§ Data

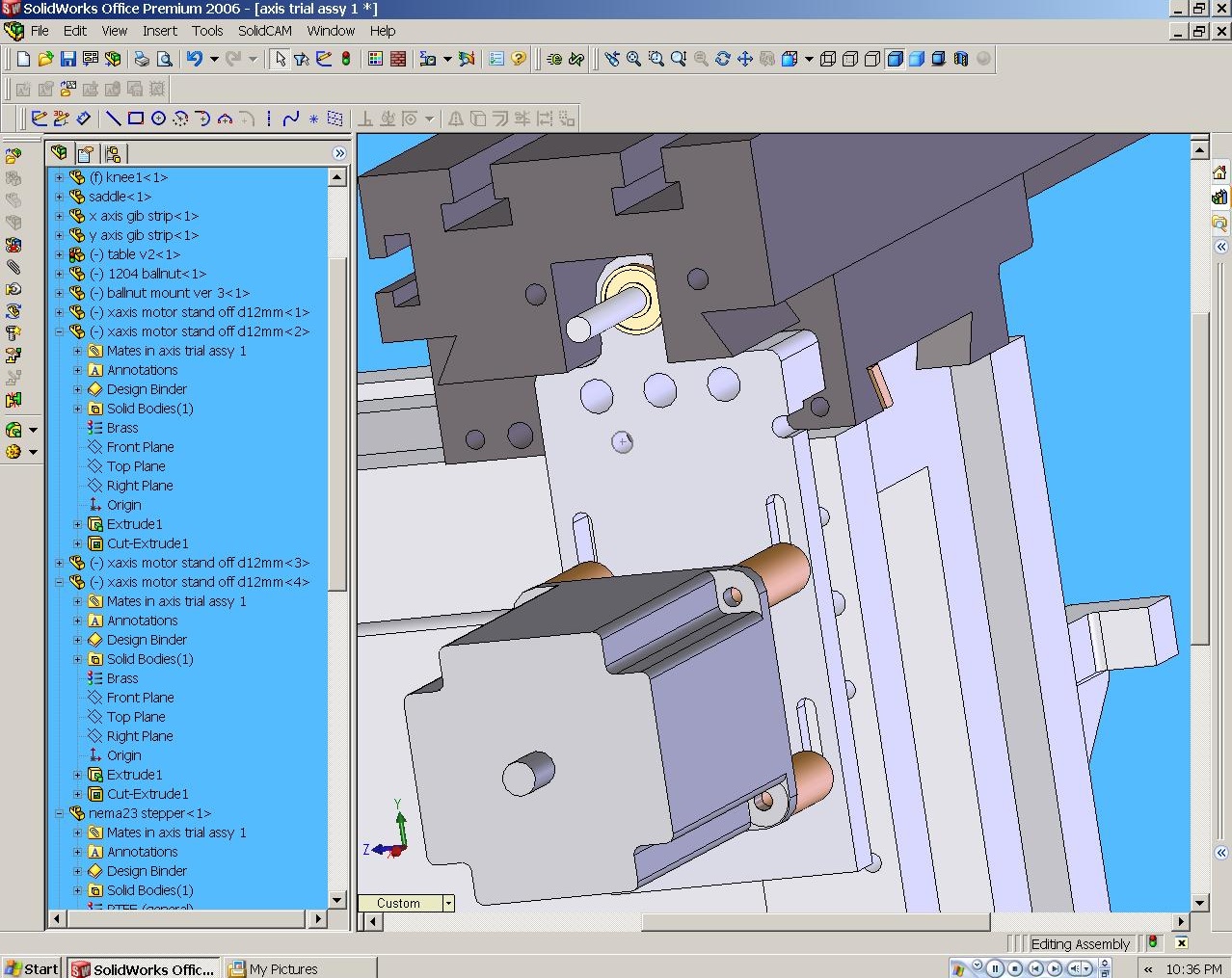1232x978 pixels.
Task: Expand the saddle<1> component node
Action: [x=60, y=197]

* * *

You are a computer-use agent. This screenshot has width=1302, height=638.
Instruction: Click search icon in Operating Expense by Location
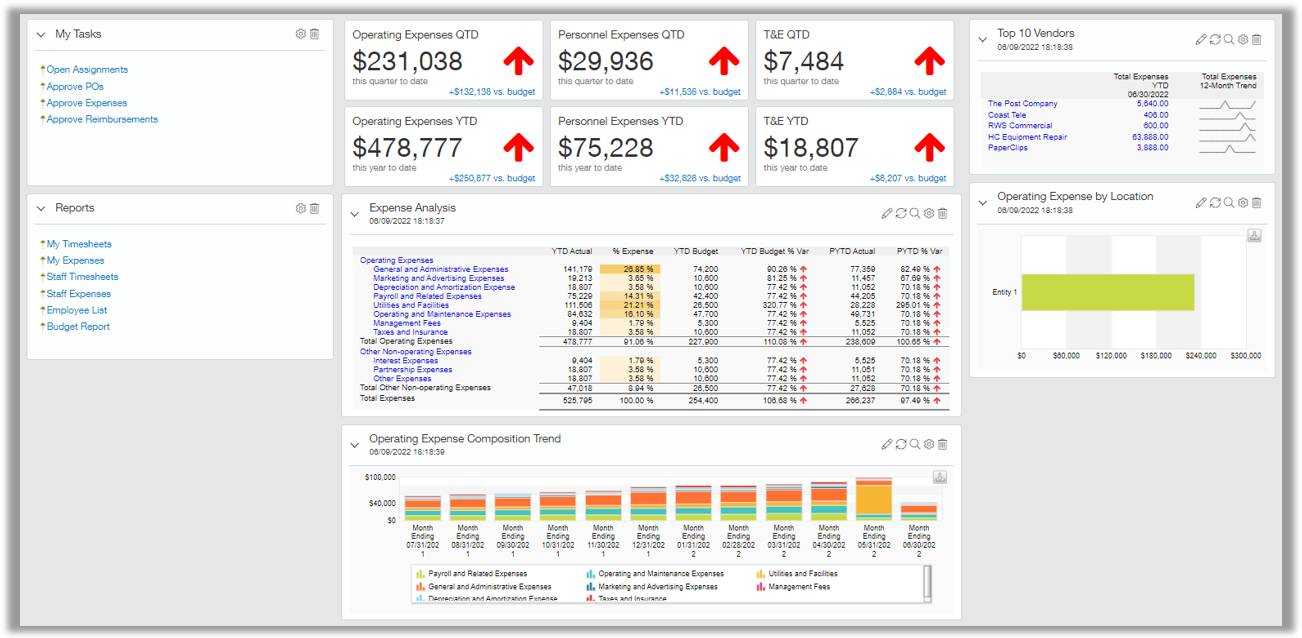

§ About this task
In the entries above, please find the line with "You are a computer-use" and the line with "Instruction: Click search", then write out exactly those two lines and every line between them, and nothing more.

§ Exercise response
You are a computer-use agent. This screenshot has width=1302, height=638.
Instruction: Click search icon in Operating Expense by Location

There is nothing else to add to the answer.